ES/SB 1.10.29


Su Divina Gracia A. C. Bhaktivedanta Swami Prabhupada


TEXTO 29

yā vīrya-śulkena hṛtāḥ svayaṁvare
pramathya caidya-pramukhān hi śuṣmiṇaḥ
pradyumna-sāmbāmba-sutādayo ’parā
yāś cāhṛtā bhauma-vadhe sahasraśaḥ


PALABRA POR PALABRA

—la dama; vīrya—valentía; śulkena—mediante el pago del precio; hṛtāḥ—llevadas a la fuerza; svayaṁvare—en la selección abierta del prometido; pramathya—hostigando; caidya—el rey Śiśupāla; pramukhān—encabezados por; hi—verdaderamente; śuṣmiṇaḥ—todos muy poderosos; pradyumna—Pradyumna (el hijo de Kṛṣṇa); sāmba—Sāmba; amba—Amba; suta-ādayaḥ—hijos; aparāḥ—otras damas; yāḥ—esas; ca—también; āhṛtāḥ—traídas de igual modo; bhauma-vadhe—después de matar a reyes; sahasraśaḥ—por millares.


TRADUCCIÓN

Los hijos de esas damas son Pradyumna, Sāmba, Amba, etc.

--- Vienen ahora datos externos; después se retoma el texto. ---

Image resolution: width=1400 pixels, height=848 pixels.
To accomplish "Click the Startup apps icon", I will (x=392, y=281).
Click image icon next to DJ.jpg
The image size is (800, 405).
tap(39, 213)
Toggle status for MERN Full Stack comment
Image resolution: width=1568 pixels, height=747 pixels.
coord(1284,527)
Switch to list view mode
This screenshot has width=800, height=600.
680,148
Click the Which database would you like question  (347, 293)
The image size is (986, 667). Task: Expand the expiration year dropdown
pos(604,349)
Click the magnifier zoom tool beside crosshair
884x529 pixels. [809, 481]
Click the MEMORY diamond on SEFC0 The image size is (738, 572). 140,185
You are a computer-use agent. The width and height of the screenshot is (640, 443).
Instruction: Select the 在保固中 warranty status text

A damas tales como Rukmiṇī, Satyabhāmā y Jāmbavatī, Él se las llevó a la fuerza de sus ceremonias svayaṁvara, después de vencer a muchos reyes poderosos, encabezados por Śiśupāla. Y también se llevó a la fuerza a otras damas, después de matar a Bhaumāsura y a miles de sus asistentes. Todas ellas son gloriosas.


SIGNIFICADO

A las hijas excepcionalmente capacitadas de reyes poderosos se les permitía elegir a sus propios prometidos en una competencia abierta, y esas ceremonias recibían el nombre de svayaṁvara, o selección del prometido. Puesto que el svayaṁvara era una competencia abierta entre príncipes valientes que eran rivales, el padre de la princesa invitaba a participar a los que lo fueran, y por lo general ocurrían peleas corrientes entre los invitados de la orden principesca, con un espíritu deportivo. Pero también ocurría que a veces los príncipes beligerantes eran matados en esos combates de casamiento, y al príncipe que triunfaba se le daba de trofeo la princesa por quien tantos otros príncipes habían muerto. Rukmiṇī, la reina principal del Señor Kṛṣṇa, era la hija del rey de Vidarbha, quien deseaba que su apta y hermosa hija le fuera entregada al Señor Kṛṣṇa. Pero el hermano mayor de ella quería entregársela al rey Śiśupāla, quien resultaba ser primo de Kṛṣṇa. De manera que hubo una competencia abierta y, como siempre, el Señor Kṛṣṇa logró la victoria, después de hostigar a Śiśupāla y otros príncipes mediante Su valentía inigualable. Rukmiṇī tuvo diez hijos, tales como Pradyumna. También hubo otras reinas que el Señor Kṛṣṇa se llevó de una manera similar. En el Décimo Canto se dará una descripción completa de este hermoso botín del Señor Kṛṣṇa. Había dieciséis mil cien hermosas muchachas que eran hijas de muchos reyes y que habían sido robadas a la fuerza por Bhaumāsura, quien las mantuvo cautivas para satisfacer su deseo carnal. Estas muchachas le oraron lastimosamente al Señor Kṛṣṇa pidiéndole ser liberadas, y el misericordioso Señor, movido por su ferviente oración, peleó con Bhaumāsura, lo mató y liberó a todas ellas. Luego, el Señor tomó por esposas a todas esas princesas cautivas, pese a que, a juicio de la sociedad, todas eran muchachas caídas. El todopoderoso Señor Kṛṣṇa aceptó las humildes oraciones de ellas, y se casó con ellas con todos los honores de reinas. De modo que, el Señor Kṛṣṇa tuvo en Dvārakā un total de dieciséis mil ciento ocho reinas, y en cada una de ellas engendró diez hijos. Todos estos hijos crecieron, y cada uno de ellos tuvo tantos hijos como su padre. La familia constaba de un total de diez millones de miembros.